Sooo... Haven't written anything here in a while.
Maybe this had something to do with a "what's the point" notion after a certain Discord incident, maybe it's just an excuse because I'm getting discharged from the army soon and I want to focus on figuring out what I want to do with my life.
Things that happened with me for the few weeks I didn't write anything:
Signed up for an Israeli SAT course.
The test itself is in April, and it's the last test I can take and also start studying this year (which is on October 2020).
There's some pressure to do well, sure, but having gone through some harsh experiences in the last 3 years, I've learned not to try and rush things.
People in Israel usually take their time, prepping themselves thoroughly before they decide to go to college, so even if it could be attributed to some "race against time" kind of sentiment, it'd be for the best not to mentally anguish myself for no good enough a reason.

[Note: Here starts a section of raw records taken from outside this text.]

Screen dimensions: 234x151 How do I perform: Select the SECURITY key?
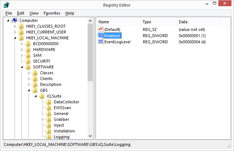[x=41, y=61]
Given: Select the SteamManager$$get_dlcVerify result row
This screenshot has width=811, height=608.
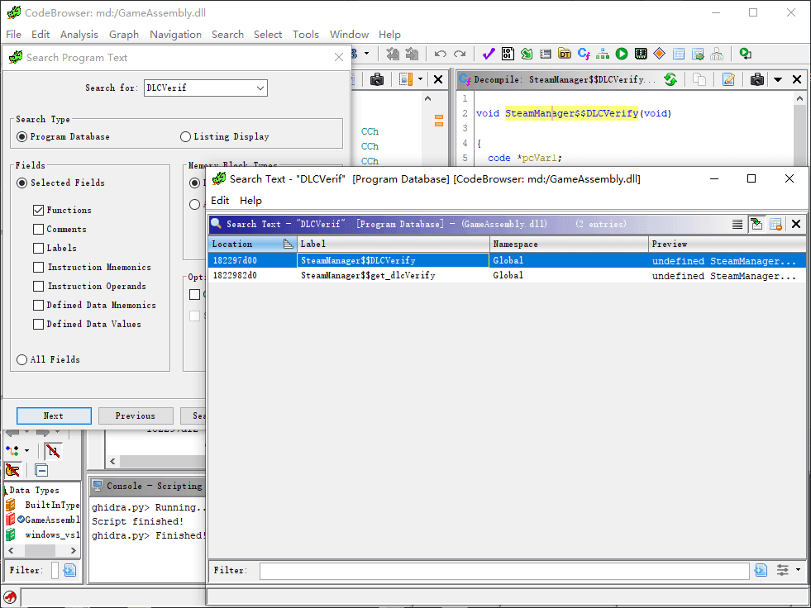Looking at the screenshot, I should [x=368, y=276].
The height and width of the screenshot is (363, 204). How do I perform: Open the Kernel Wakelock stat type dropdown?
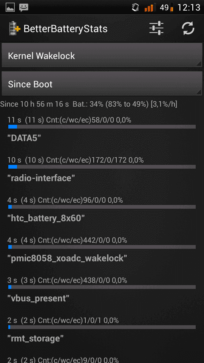point(102,56)
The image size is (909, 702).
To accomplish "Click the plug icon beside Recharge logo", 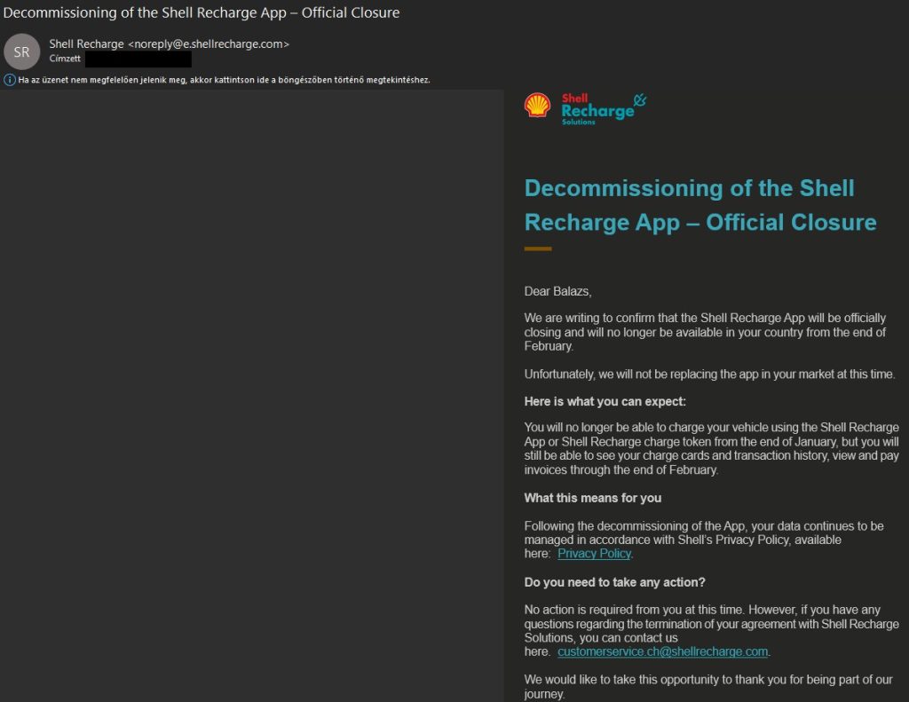I will 639,102.
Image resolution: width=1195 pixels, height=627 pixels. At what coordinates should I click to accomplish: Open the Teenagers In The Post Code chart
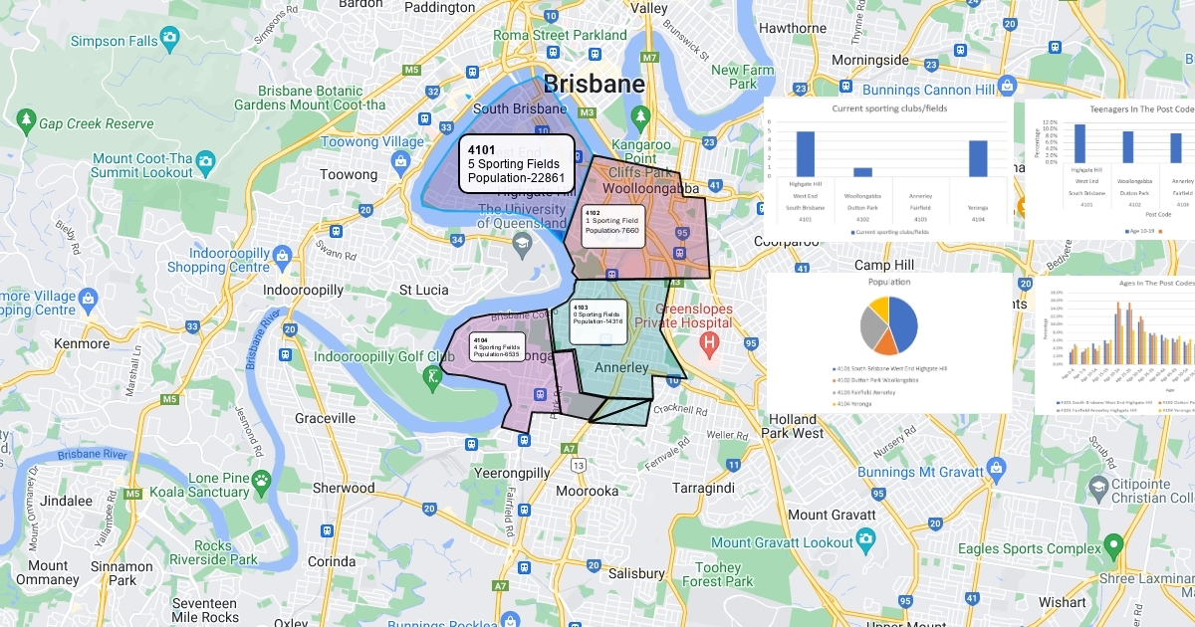(1110, 167)
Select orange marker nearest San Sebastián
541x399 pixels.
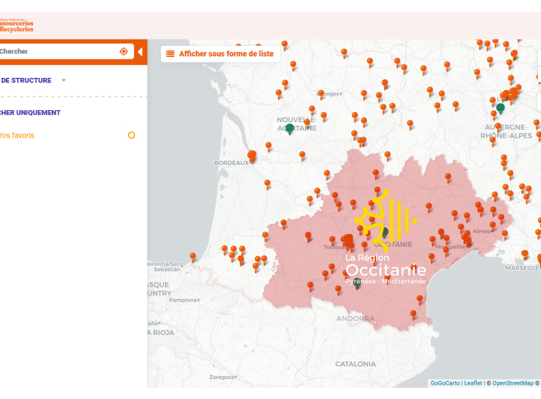coord(193,257)
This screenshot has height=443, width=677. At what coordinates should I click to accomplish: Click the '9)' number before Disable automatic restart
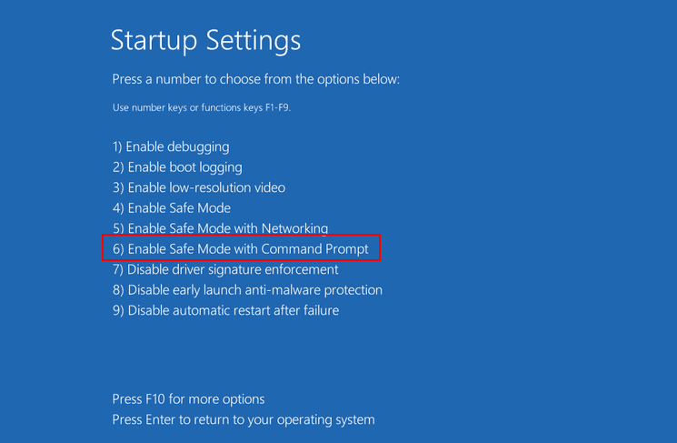118,310
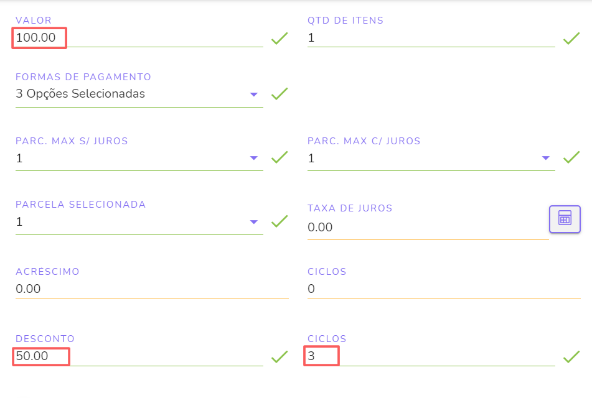Open the Parc. Max S/ Juros dropdown

pos(253,158)
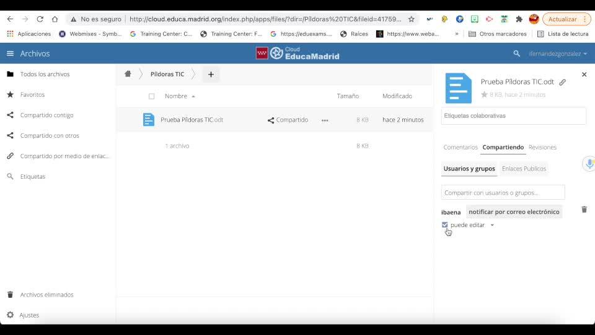Open the three-dots menu for Prueba Píldoras TIC.odt
Image resolution: width=595 pixels, height=335 pixels.
click(x=325, y=120)
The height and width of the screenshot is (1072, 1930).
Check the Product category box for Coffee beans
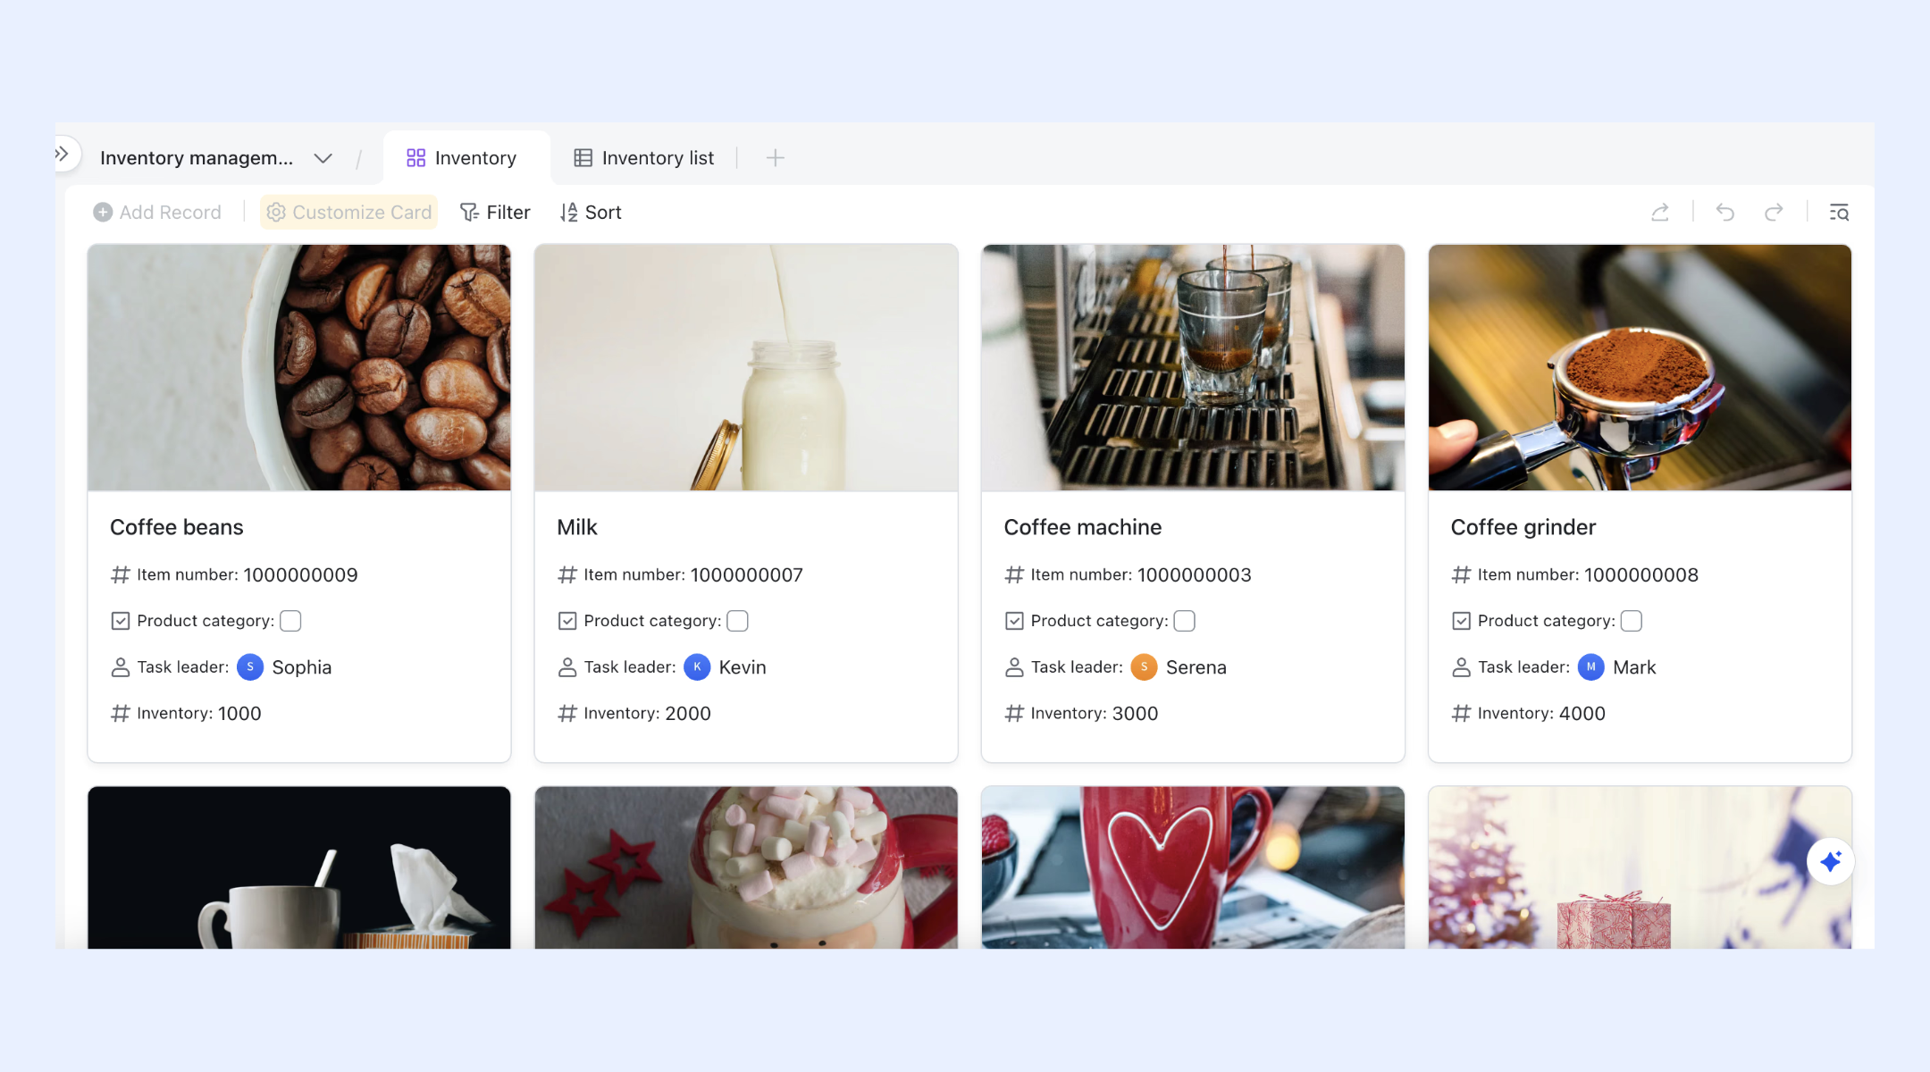[290, 621]
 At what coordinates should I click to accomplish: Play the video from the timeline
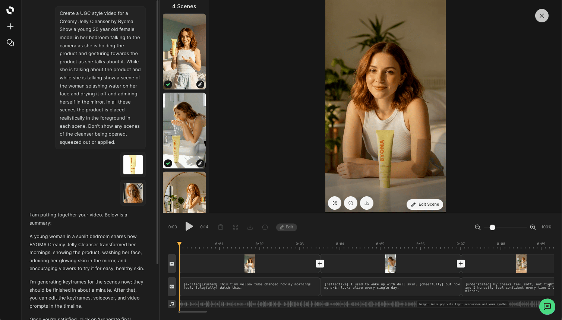tap(189, 226)
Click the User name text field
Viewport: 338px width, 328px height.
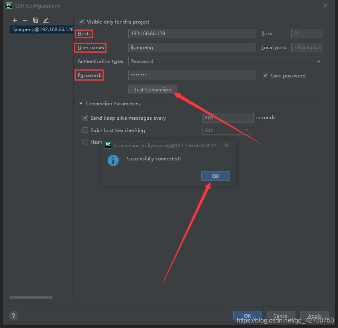(x=192, y=47)
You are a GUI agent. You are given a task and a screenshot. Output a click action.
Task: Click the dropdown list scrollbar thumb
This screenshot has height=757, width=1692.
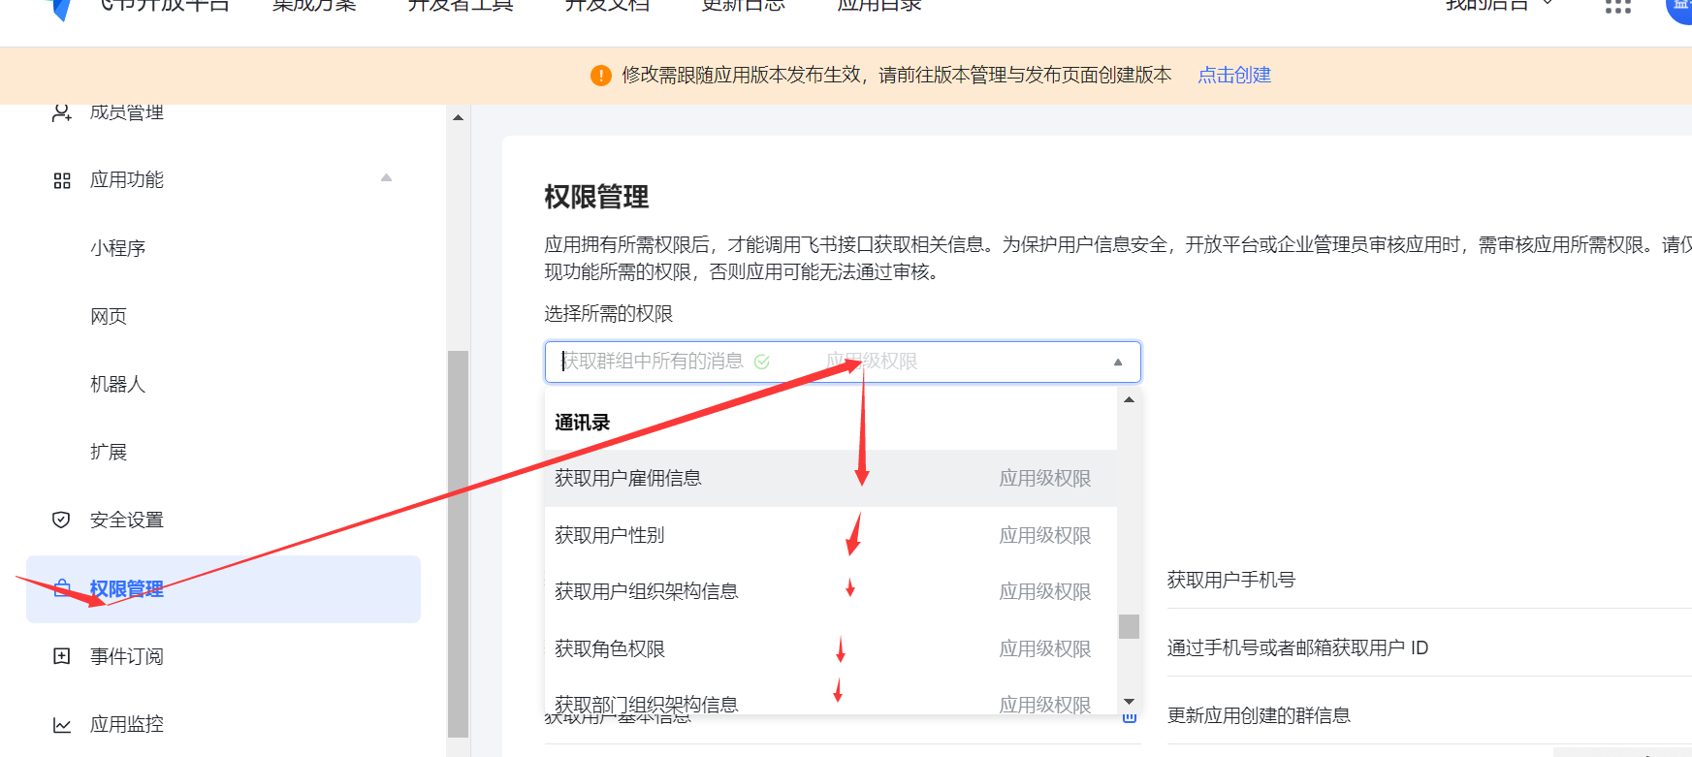point(1129,626)
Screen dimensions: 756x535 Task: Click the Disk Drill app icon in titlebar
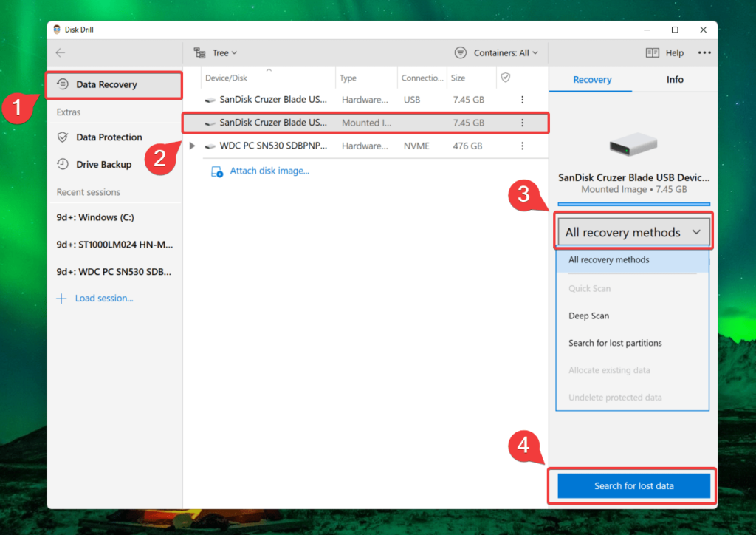click(x=57, y=29)
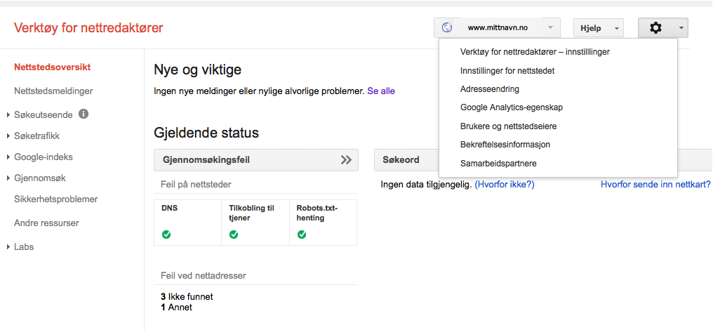Expand the Labs sidebar section
The height and width of the screenshot is (330, 713).
pos(24,247)
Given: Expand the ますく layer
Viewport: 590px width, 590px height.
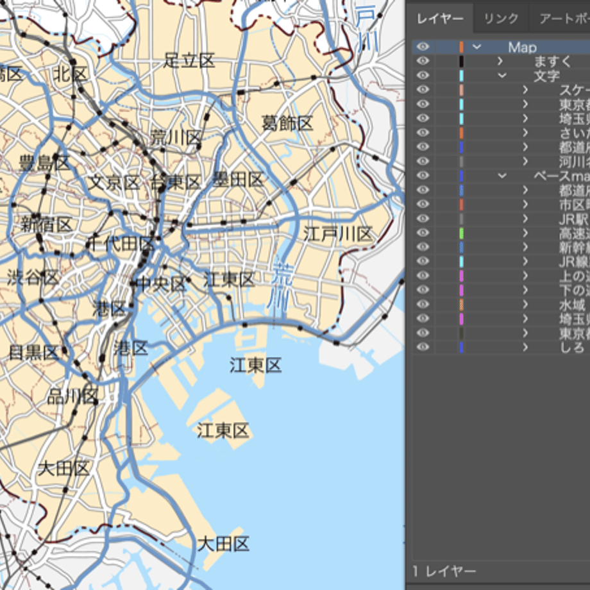Looking at the screenshot, I should pyautogui.click(x=500, y=61).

Started looking for a part-time job.
I was thinking about trying to work at a restaurant, maybe apply to be a cook somewhere or a bartender.
I figured I could lay my hand on some useful skills, work some more on my social skills, etc.
I already applied for a Thai restaurant, some "fancy" burger restaurant, working as a bartender at an Irish pub, and also being a barista at a café.
Another option is trying to apply for a helpdesk/IT job at a high-tech company. I'll have to figure out how realistic this option really is.
Got a certificate of excellence from the army!
Not to go into any details due to their being classified, I had worked very hard for no real benefits and had not received any sort of appreciation for my work.
After 2 and 7 months of working non stop until 2 AM, staying long weekends at the base, going through guard and kitchen duties, being bossed around by commanders and even other soldiers, having been made fun of and not being able to stand up for myself as much as I should, this is a first real indication of a conclusion.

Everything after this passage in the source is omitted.